▸ EXERCISE TASK 1: Find each line in the listing below that contains the string "resolution", and copy those lines out in full.

▸ TEXT SHOWN:
-- Begin --

Long before craft beer became obsessed with pastry stouts, smoothie sours, and barrel-aged liquid desserts, there was Farrell’s.
If you grew up in Tacoma, or anywhere fortunate enough to possess one of those striped, gloriously over-caffeinated temples to sugar, Farrell’s wasn’t merely an ice cream parlor. It was childhood theater. Red-and-white stripes everywhere. Brass rails. Candy counters engineered by people who clearly held stock in cavities. Birthday parties accompanied by enough noise and spectacle to convince a seven-year-old they had briefly become minor royalty. You entered for ice cream and exited carrying a sugar high powerful enough to alter local weather patterns.
The details have blurred with time. The candy. The suspenders. The towering parfait glasses. The suspiciously endless optimism. But one image remains remarkably intact: vanilla milkshakes overflowing their glasses, sliding down the sides in slow-motion acts of dairy excess. Were they actually good? Memory offers no reliable testimony. Then again, quality was never really the point. Wonder was the point. Sweetness was the point. The possibility that something delightfully ridiculous might arrive at your table was verhy much the point.

-- End --

▸ Word and element pointing entries:

-- Begin --

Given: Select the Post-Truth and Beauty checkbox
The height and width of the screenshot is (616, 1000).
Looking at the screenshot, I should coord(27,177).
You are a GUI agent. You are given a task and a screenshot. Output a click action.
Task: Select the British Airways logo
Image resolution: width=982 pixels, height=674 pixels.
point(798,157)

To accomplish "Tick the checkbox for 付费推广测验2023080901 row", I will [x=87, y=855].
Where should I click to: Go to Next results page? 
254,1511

-- End --
-- Begin --

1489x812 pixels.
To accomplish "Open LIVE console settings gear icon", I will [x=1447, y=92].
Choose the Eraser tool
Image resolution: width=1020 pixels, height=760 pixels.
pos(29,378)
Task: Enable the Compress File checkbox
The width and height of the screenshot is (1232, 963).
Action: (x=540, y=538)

-- End --
-- Begin --

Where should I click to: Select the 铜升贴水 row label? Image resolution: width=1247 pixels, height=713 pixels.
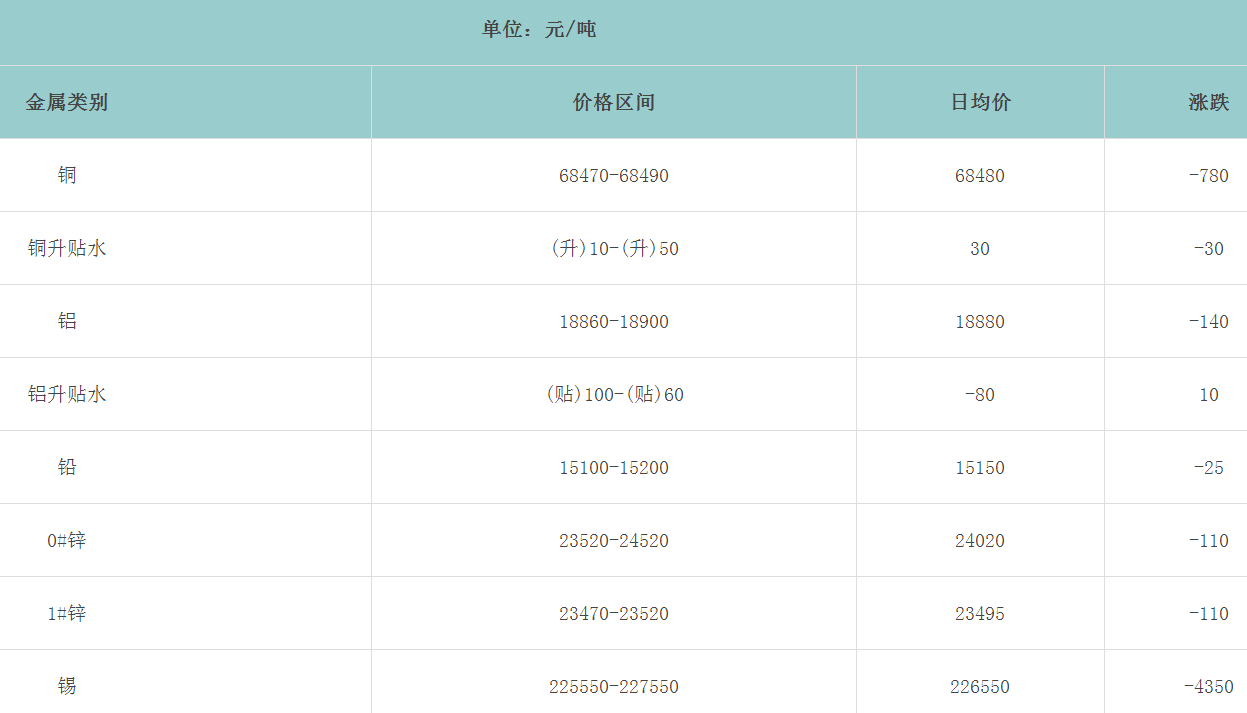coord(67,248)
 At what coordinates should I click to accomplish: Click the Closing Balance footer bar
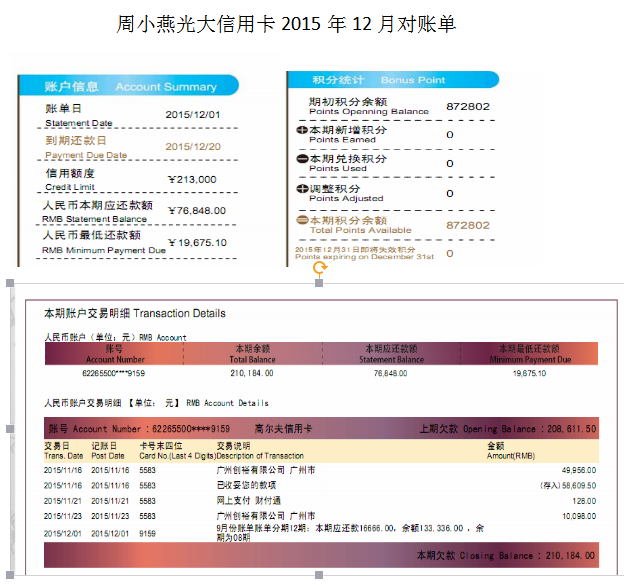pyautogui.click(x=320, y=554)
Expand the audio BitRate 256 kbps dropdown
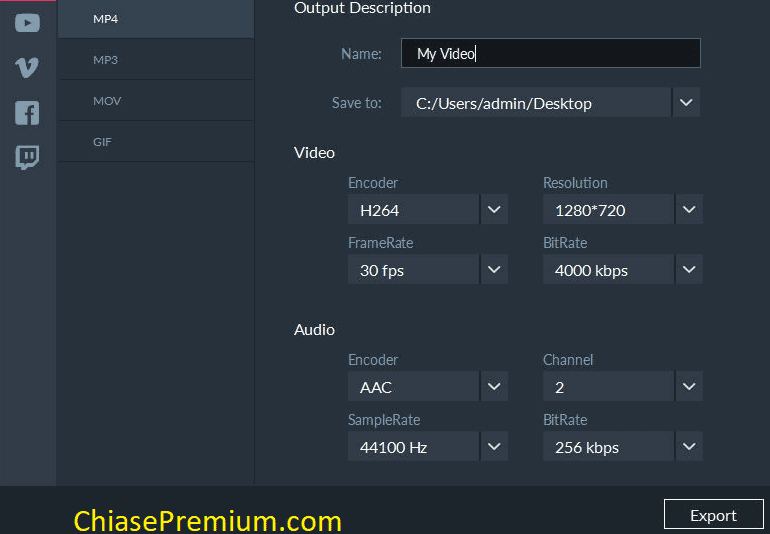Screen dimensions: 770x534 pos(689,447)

-- End --

▸ EXERCISE TASK 2: Reproduce the entire Farrell's piece above, word for word.

▸ REPLY 1:
Image resolution: width=982 pixels, height=674 pixels.
Image resolution: width=1020 pixels, height=760 pixels.
Where should I click to: Select the 铜升贴水 row label? Image resolution: width=1247 pixels, height=713 pixels.

▸ REPLY 2:
Long before craft beer became obsessed with pastry stouts, smoothie sours, and barrel-aged liquid desserts, there was Farrell’s.
If you grew up in Tacoma, or anywhere fortunate enough to possess one of those striped, gloriously over-caffeinated temples to sugar, Farrell’s wasn’t merely an ice cream parlor. It was childhood theater. Red-and-white stripes everywhere. Brass rails. Candy counters engineered by people who clearly held stock in cavities. Birthday parties accompanied by enough noise and spectacle to convince a seven-year-old they had briefly become minor royalty. You entered for ice cream and exited carrying a sugar high powerful enough to alter local weather patterns.
The details have blurred with time. The candy. The suspenders. The towering parfait glasses. The suspiciously endless optimism. But one image remains remarkably intact: vanilla milkshakes overflowing their glasses, sliding down the sides in slow-motion acts of dairy excess. Were they actually good? Memory offers no reliable testimony. Then again, quality was never really the point. Wonder was the point. Sweetness was the point. The possibility that something delightfully ridiculous might arrive at your table was verhy much the point.